5) La maggiore difficoltà di convincere l’opinione pubblica e i decisori politici che è indispensabile il finanziamento dei nuovi e costosi programmi per gli equipaggiamenti delle Forze Armate, se si esaspera il loro ruolo in campo civile.
Invertire la tendenza
A queste motivazioni, tuttora valide, si può aggiungere una riflessione sulla quantità del personale impiegato in Italia nel campo della sicurezza. Con 453 addetti per 100.000 abitanti nel settore della sicurezza (compresi i Carabinieri), l’Italia era nel 2016 al quinto posto nell’Unione europea, dopo Cipro, Grecia, Malta, Lettonia.
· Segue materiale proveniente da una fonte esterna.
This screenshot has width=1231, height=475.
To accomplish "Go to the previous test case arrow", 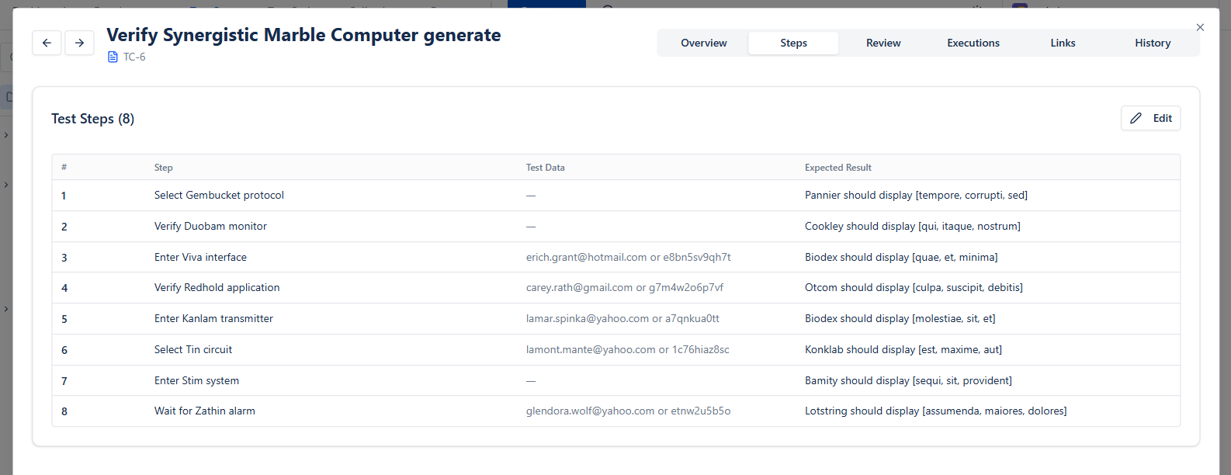I will coord(47,43).
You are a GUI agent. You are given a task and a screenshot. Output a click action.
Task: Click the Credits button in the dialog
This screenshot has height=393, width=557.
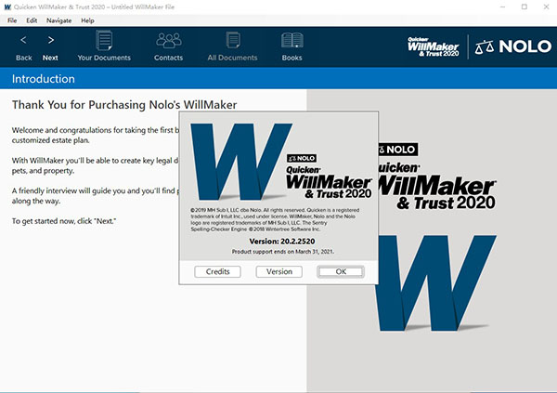click(x=218, y=271)
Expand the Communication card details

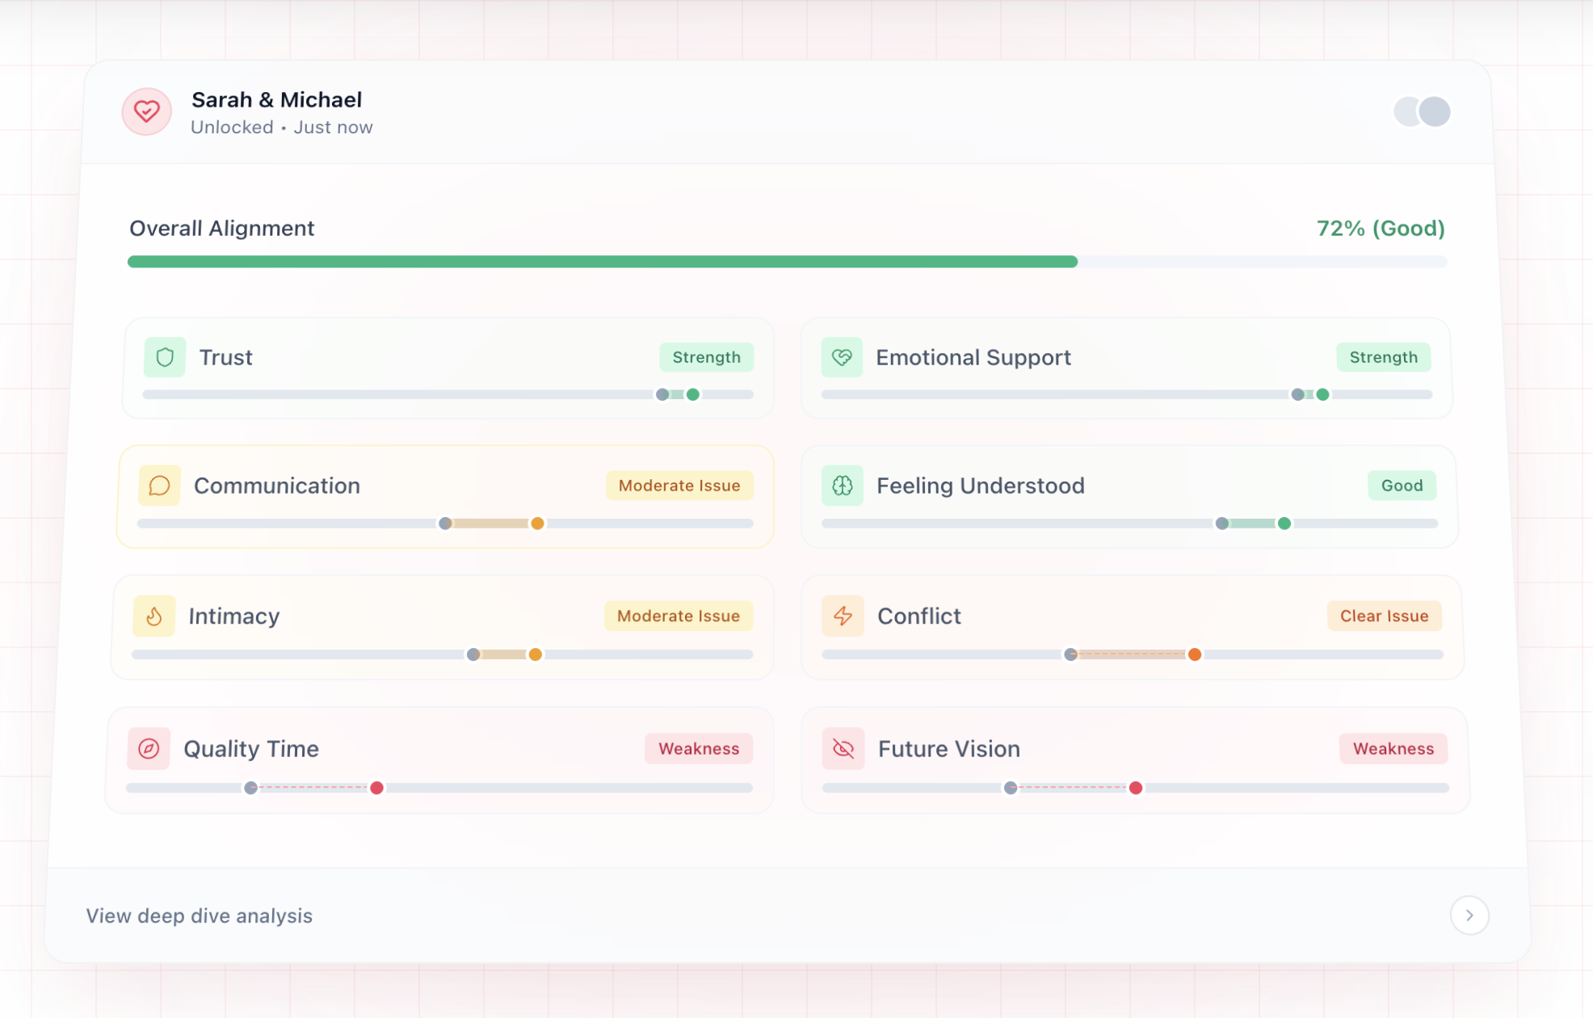[x=447, y=496]
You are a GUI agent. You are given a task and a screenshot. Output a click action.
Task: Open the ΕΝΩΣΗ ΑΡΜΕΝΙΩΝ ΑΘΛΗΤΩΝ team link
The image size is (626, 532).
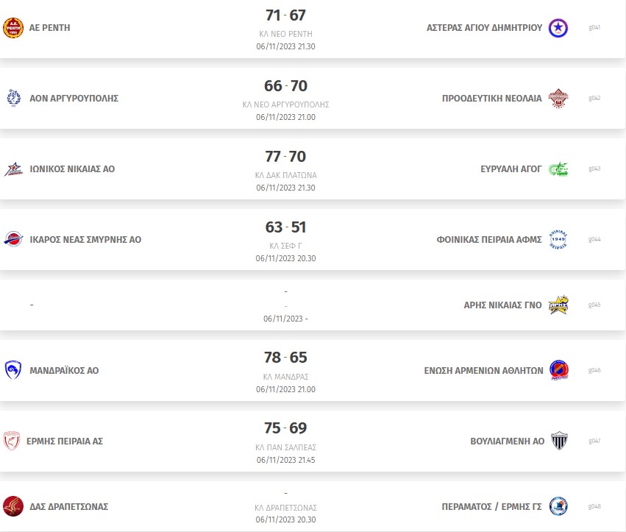[483, 371]
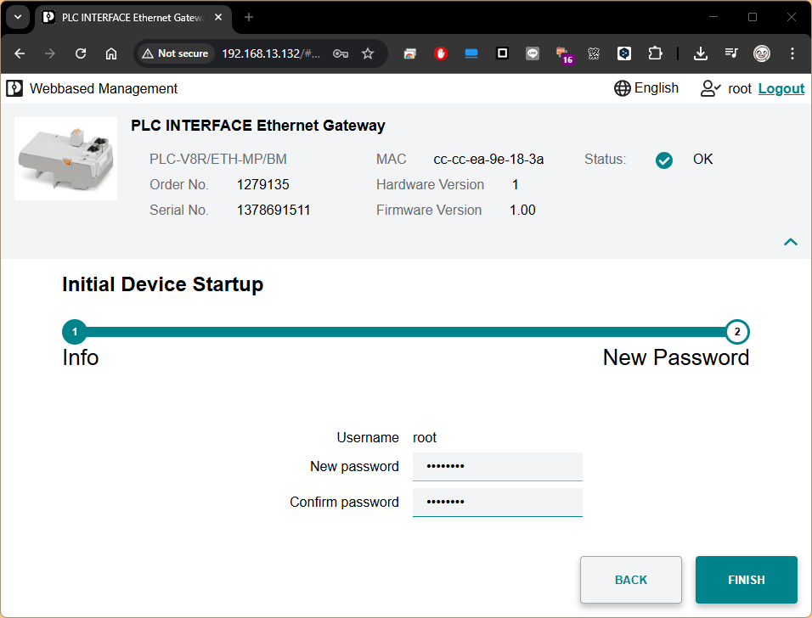Click the root user account icon

point(710,88)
I principali Paesi europei con cui ci confrontiamo hanno, rispettivamente, 361 addetti la Spagna, 326 la Francia e 297 la Germania (questi due ultimi sono stati, per altro, quelli maggiormente colpiti dal terrorismo islamico).
Resta, quindi, forte il dubbio che le nostre forze di sicurezza possano essere meglio organizzate e più proiettate sul territorio, magari alleggerendone i compiti e le attività burocratiche e/o trasferendovi quella parte del personale militare che, per età e grado, non è più adatto a svolgere compiti operativi (liberando, quindi, il loro personale più giovane), nonché eliminando gran parte delle scorte personali (troppo spesso solo un privilegio e uno speco di risorse).
Le Forze Armate devono, invece, restare tali perché sono una indispensabile assicurazione per garantire il nostro Paese contro ogni minaccia alla sicurezza nazionale.